### Task to complete:
From the listing below, copy each line that holds "Select".

══════

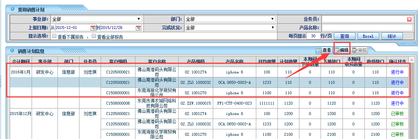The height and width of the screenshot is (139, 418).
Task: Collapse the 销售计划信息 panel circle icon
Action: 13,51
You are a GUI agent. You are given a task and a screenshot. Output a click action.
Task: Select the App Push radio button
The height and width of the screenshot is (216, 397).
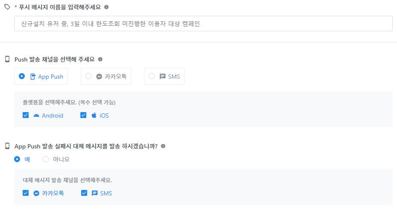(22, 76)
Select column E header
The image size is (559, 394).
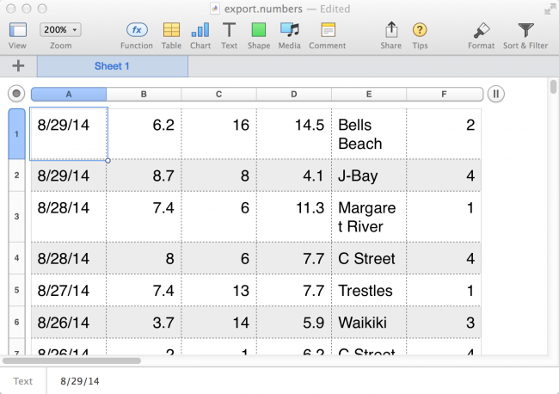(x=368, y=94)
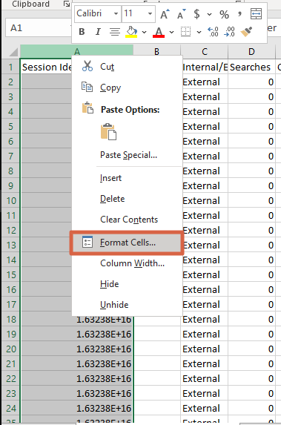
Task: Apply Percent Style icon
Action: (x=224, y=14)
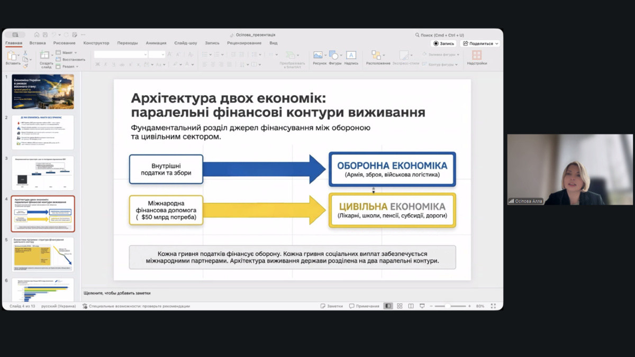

══════

### Task solution:
Task: Select the App Push radio button
Select column E header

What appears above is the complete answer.